**Task description:** Pick out each line in the items below that contains the word "Click", and copy those lines.

**Data for processing:**
══════════
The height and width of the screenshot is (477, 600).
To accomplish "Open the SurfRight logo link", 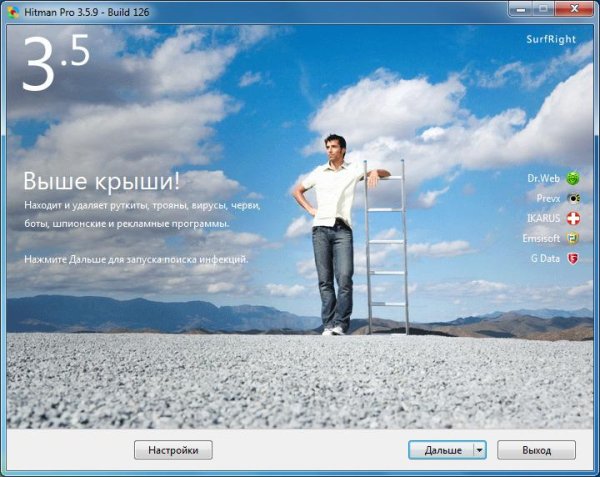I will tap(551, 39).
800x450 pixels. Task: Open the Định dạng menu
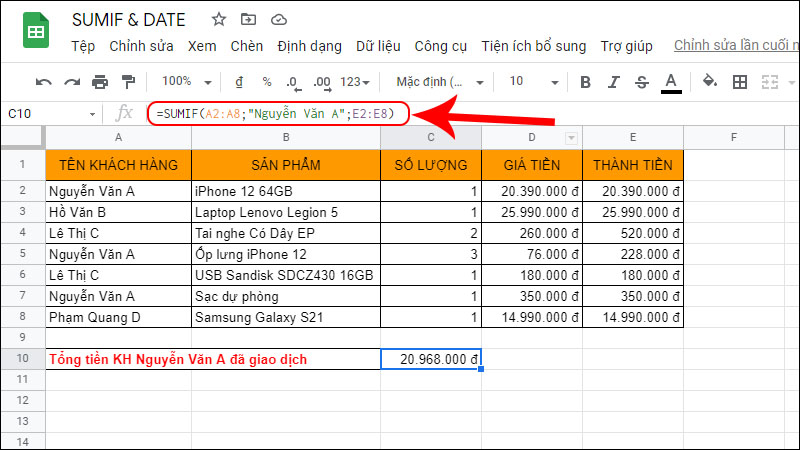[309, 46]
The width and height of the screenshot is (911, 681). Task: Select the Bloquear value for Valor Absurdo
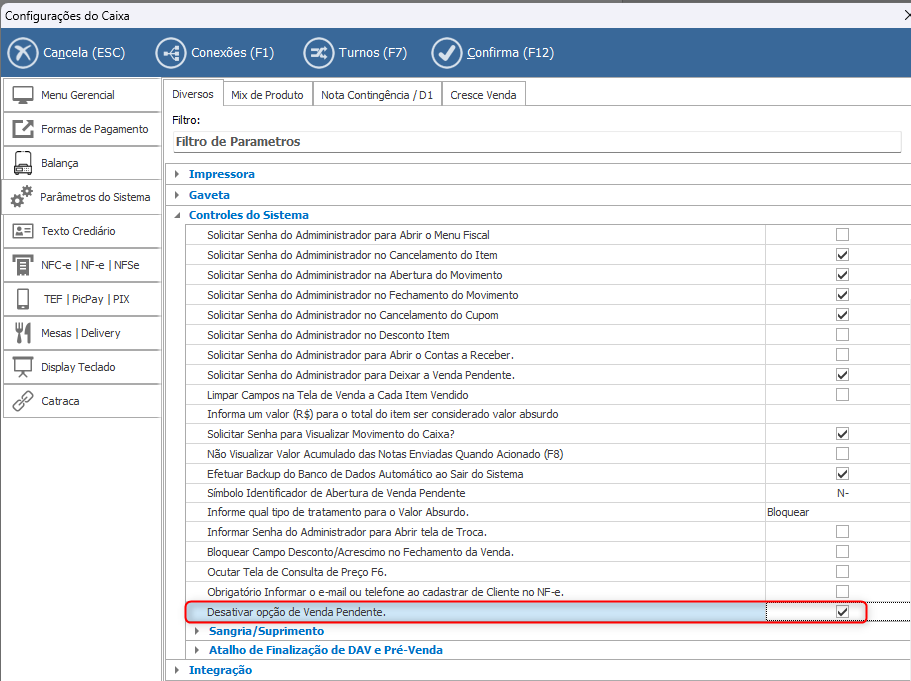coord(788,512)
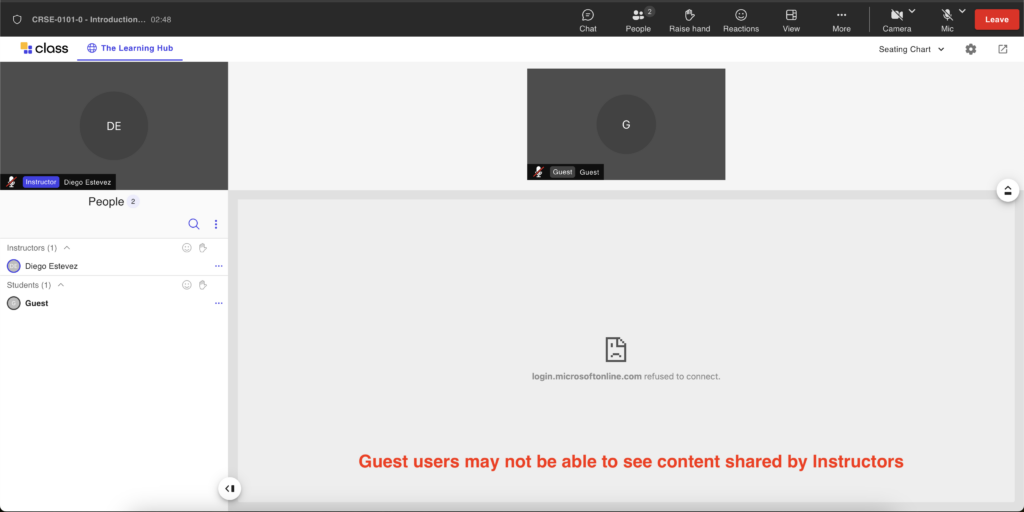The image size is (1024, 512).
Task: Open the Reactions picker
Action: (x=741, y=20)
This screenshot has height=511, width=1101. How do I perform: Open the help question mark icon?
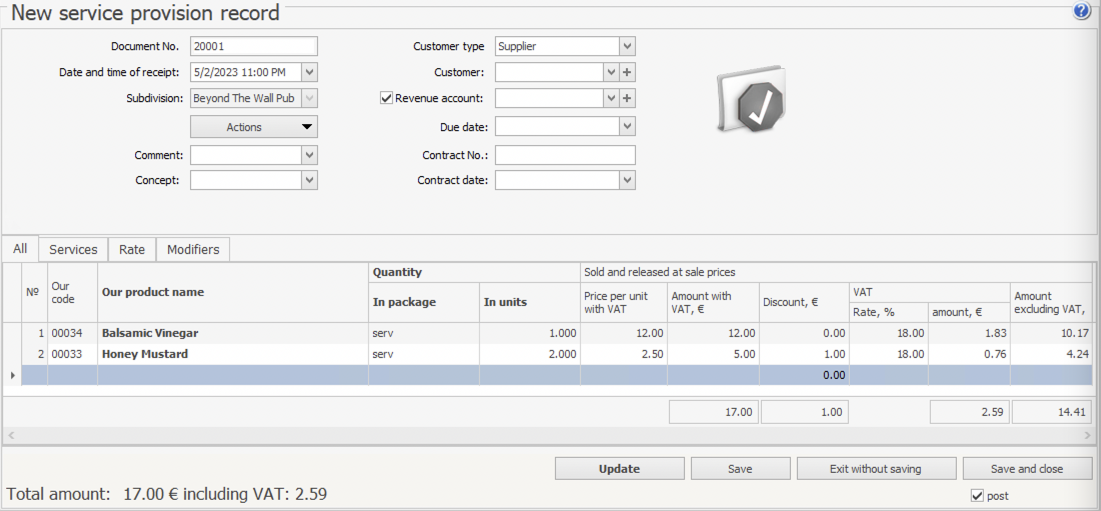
══════════
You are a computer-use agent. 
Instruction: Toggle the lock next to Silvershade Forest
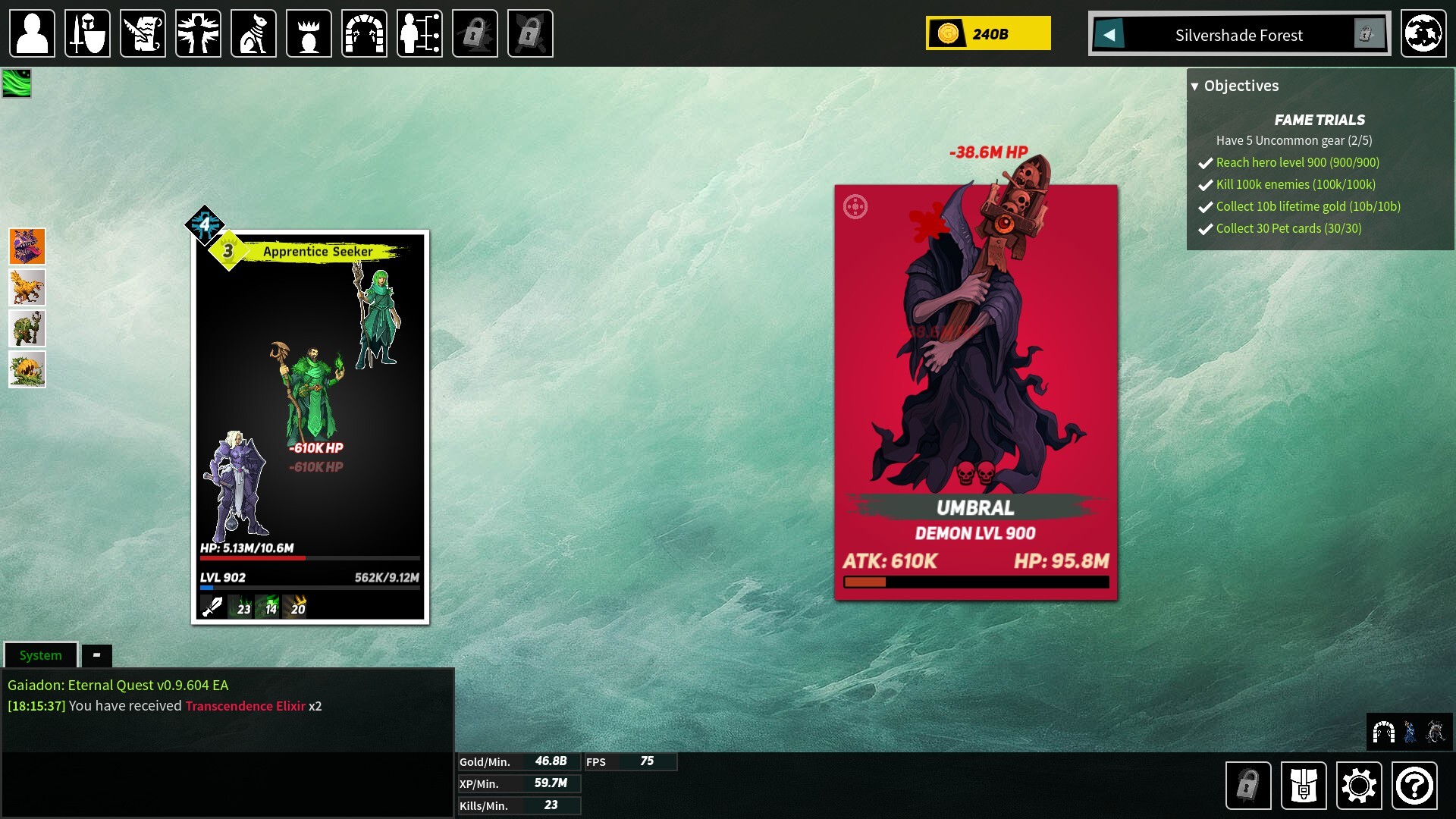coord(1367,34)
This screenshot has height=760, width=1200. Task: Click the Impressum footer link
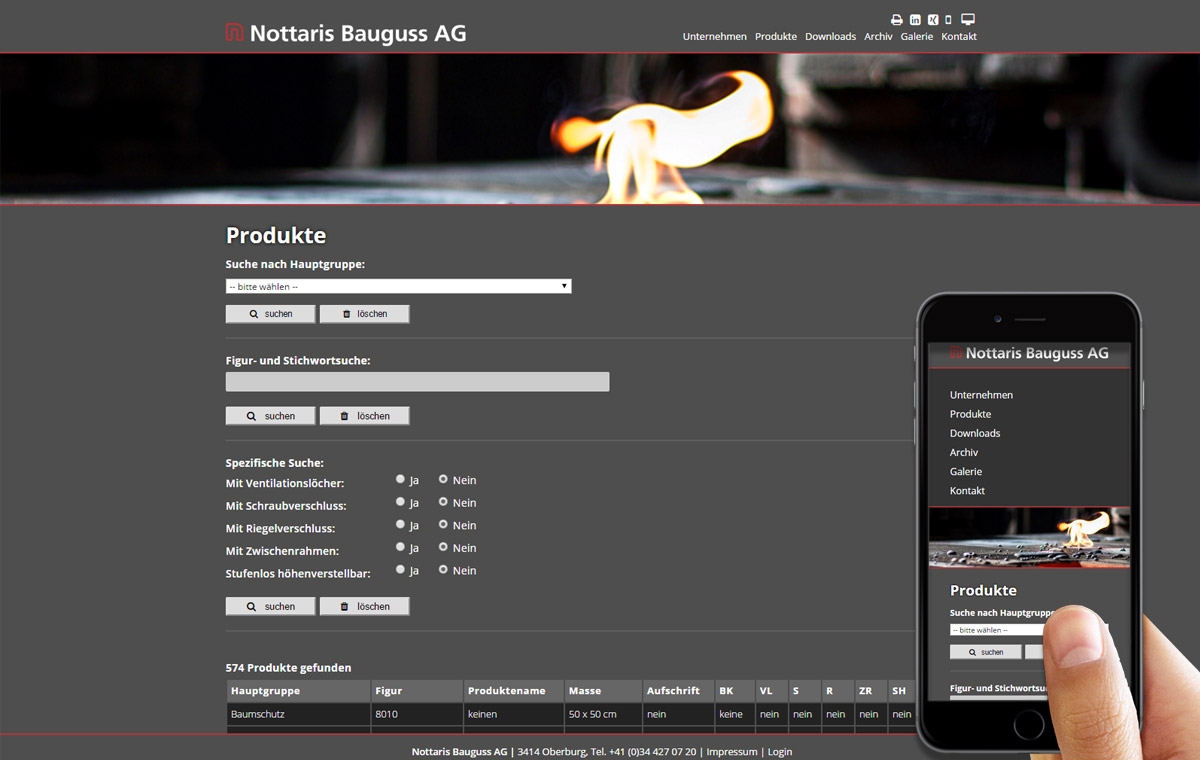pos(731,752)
══════════
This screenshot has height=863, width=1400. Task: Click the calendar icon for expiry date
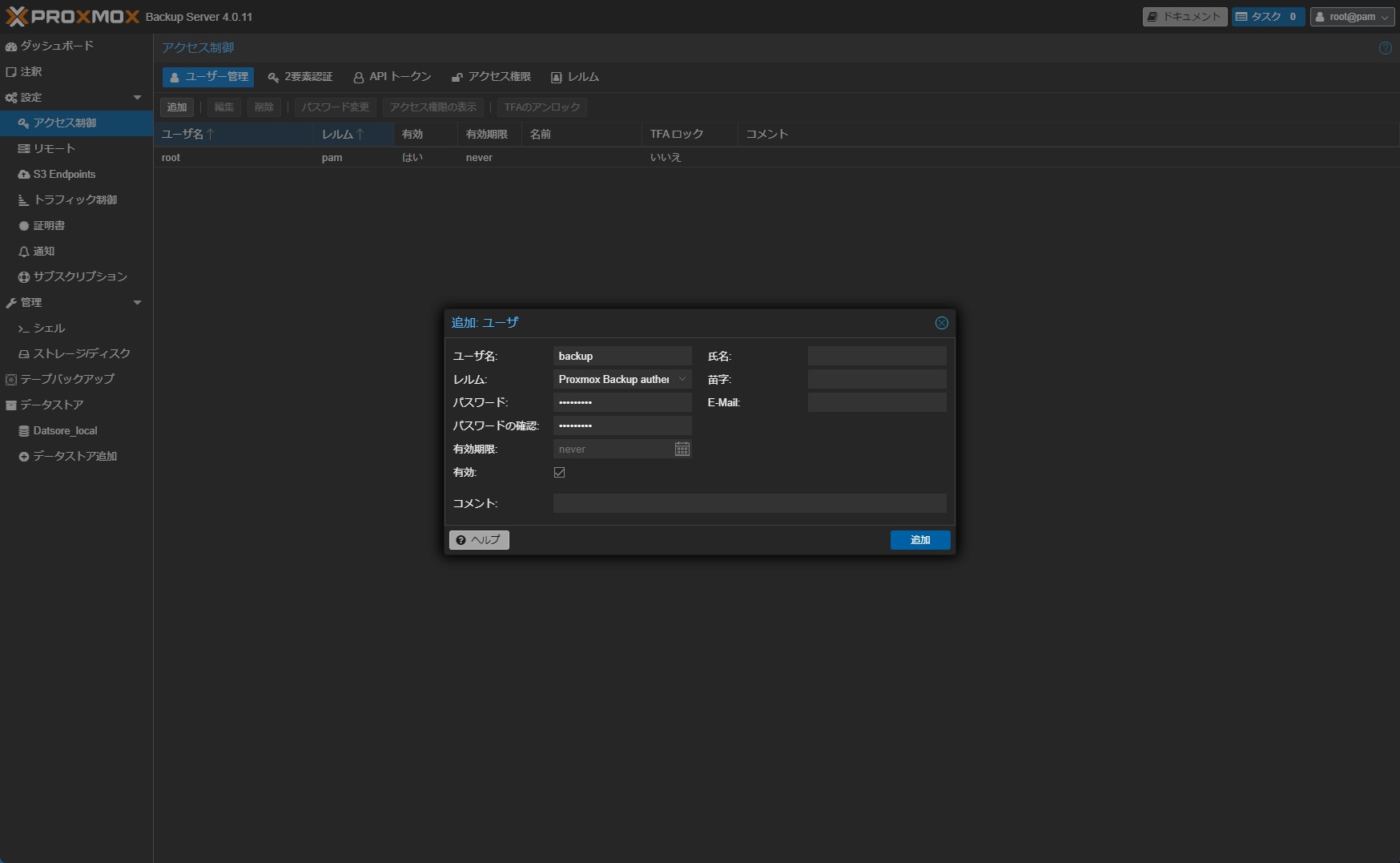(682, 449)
══════════
**Expected answer:**
This screenshot has height=760, width=1200. Task: Click the Impressum footer link
This screenshot has height=863, width=1400. Task: Click the calendar icon for expiry date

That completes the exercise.